— TASK GOAL —
Render the part of the listing that runs from the line containing "Click the grayed" through the end of the listing as a Markdown table with the columns Row and Line, leaving out blank lines.

╔══

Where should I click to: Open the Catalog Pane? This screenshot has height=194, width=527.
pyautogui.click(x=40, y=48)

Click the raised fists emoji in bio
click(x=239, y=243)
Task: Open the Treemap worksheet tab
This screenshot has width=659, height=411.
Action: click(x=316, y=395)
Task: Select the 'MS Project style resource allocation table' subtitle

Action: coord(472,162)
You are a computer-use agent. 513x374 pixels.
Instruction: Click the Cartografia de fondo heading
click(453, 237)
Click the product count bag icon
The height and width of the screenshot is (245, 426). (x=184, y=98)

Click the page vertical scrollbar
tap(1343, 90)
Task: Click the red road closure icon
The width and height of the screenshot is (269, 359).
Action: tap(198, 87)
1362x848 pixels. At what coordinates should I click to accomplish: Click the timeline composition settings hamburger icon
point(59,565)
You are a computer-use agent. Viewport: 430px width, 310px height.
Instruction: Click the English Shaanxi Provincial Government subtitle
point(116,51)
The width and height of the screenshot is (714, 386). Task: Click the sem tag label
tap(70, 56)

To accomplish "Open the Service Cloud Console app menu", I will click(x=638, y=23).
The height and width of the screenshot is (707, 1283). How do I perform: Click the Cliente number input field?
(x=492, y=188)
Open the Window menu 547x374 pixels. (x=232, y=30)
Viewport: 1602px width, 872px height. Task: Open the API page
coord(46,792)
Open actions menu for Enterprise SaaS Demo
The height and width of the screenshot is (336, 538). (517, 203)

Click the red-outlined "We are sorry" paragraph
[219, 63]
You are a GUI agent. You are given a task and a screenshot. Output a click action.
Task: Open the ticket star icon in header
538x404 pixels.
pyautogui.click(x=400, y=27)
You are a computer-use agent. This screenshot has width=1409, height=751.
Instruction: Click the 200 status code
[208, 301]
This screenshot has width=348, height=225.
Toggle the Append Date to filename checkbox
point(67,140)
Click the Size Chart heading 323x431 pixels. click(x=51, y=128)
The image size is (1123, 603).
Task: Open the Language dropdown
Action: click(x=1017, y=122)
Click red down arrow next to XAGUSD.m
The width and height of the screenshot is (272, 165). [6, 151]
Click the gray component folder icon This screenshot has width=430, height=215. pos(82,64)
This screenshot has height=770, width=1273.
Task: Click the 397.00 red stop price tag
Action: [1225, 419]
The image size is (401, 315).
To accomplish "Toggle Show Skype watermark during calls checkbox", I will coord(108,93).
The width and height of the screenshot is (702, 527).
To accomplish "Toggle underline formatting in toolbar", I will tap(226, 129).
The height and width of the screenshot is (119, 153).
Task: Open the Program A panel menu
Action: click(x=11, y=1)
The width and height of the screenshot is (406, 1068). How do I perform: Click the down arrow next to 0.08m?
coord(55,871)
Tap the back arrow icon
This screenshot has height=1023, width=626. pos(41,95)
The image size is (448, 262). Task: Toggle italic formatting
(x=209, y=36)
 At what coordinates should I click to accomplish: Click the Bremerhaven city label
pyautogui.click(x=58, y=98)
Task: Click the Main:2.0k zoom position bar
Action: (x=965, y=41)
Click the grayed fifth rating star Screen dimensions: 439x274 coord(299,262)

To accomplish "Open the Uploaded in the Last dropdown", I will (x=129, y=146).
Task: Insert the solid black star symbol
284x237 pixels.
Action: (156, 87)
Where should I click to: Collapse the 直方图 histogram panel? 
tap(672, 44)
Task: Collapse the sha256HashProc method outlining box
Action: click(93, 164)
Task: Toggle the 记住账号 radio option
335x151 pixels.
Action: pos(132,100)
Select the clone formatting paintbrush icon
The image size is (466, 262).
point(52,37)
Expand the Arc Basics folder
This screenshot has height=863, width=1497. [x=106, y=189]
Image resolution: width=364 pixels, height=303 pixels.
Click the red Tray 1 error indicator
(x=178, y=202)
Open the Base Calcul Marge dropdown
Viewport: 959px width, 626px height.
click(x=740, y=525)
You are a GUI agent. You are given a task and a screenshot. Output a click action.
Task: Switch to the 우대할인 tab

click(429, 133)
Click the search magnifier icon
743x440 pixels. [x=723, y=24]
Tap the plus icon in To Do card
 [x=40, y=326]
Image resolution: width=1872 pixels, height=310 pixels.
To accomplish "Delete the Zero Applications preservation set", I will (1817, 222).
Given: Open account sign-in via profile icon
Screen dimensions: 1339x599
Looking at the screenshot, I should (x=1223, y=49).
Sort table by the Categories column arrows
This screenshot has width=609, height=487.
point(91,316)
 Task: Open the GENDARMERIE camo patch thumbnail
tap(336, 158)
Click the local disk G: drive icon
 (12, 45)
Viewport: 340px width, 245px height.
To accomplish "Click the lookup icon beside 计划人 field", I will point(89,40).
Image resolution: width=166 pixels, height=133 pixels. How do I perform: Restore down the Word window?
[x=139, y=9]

╚══

— ANSWER —
| Row | Line |
|---|---|
| 1 | Click the grayed fifth rating star Screen dimensions: 439x274 coord(299,262) |
| 2 | To accomplish "Open the Uploaded in the Last dropdown", I will (x=129, y=146). |
| 3 | Task: Insert the solid black star symbol |
| 4 | 284x237 pixels. |
| 5 | Action: (156, 87) |
| 6 | Where should I click to: Collapse the 直方图 histogram panel?  |
| 7 | tap(672, 44) |
| 8 | Task: Collapse the sha256HashProc method outlining box |
| 9 | Action: click(93, 164) |
| 10 | Task: Toggle the 记住账号 radio option |
| 11 | 335x151 pixels. |
| 12 | Action: pos(132,100) |
| 13 | Select the clone formatting paintbrush icon |
| 14 | The image size is (466, 262). |
| 15 | point(52,37) |
| 16 | Expand the Arc Basics folder |
| 17 | This screenshot has height=863, width=1497. [x=106, y=189] |
| 18 | Image resolution: width=364 pixels, height=303 pixels. |
| 19 | Click the red Tray 1 error indicator |
| 20 | (x=178, y=202) |
| 21 | Open the Base Calcul Marge dropdown |
| 22 | Viewport: 959px width, 626px height. |
| 23 | click(x=740, y=525) |
| 24 | You are a GUI agent. You are given a task and a screenshot. Output a click action. |
| 25 | Task: Switch to the 우대할인 tab |
| 26 | click(429, 133) |
| 27 | Click the search magnifier icon |
| 28 | 743x440 pixels. [x=723, y=24] |
| 29 | Tap the plus icon in To Do card |
| 30 |  [x=40, y=326] |
| 31 | Image resolution: width=1872 pixels, height=310 pixels. |
| 32 | To accomplish "Delete the Zero Applications preservation set", I will (1817, 222). |
| 33 | Given: Open account sign-in via profile icon |
| 34 | Screen dimensions: 1339x599 |
| 35 | Looking at the screenshot, I should (x=1223, y=49). |
| 36 | Sort table by the Categories column arrows |
| 37 | This screenshot has width=609, height=487. |
| 38 | point(91,316) |
| 39 |  Task: Open the GENDARMERIE camo patch thumbnail |
| 40 | tap(336, 158) |
| 41 | Click the local disk G: drive icon |
| 42 |  (12, 45) |
| 43 | Viewport: 340px width, 245px height. |
| 44 | To accomplish "Click the lookup icon beside 计划人 field", I will point(89,40). |
| 45 | Image resolution: width=166 pixels, height=133 pixels. How do I perform: Restore down the Word window? |
| 46 | [x=139, y=9] |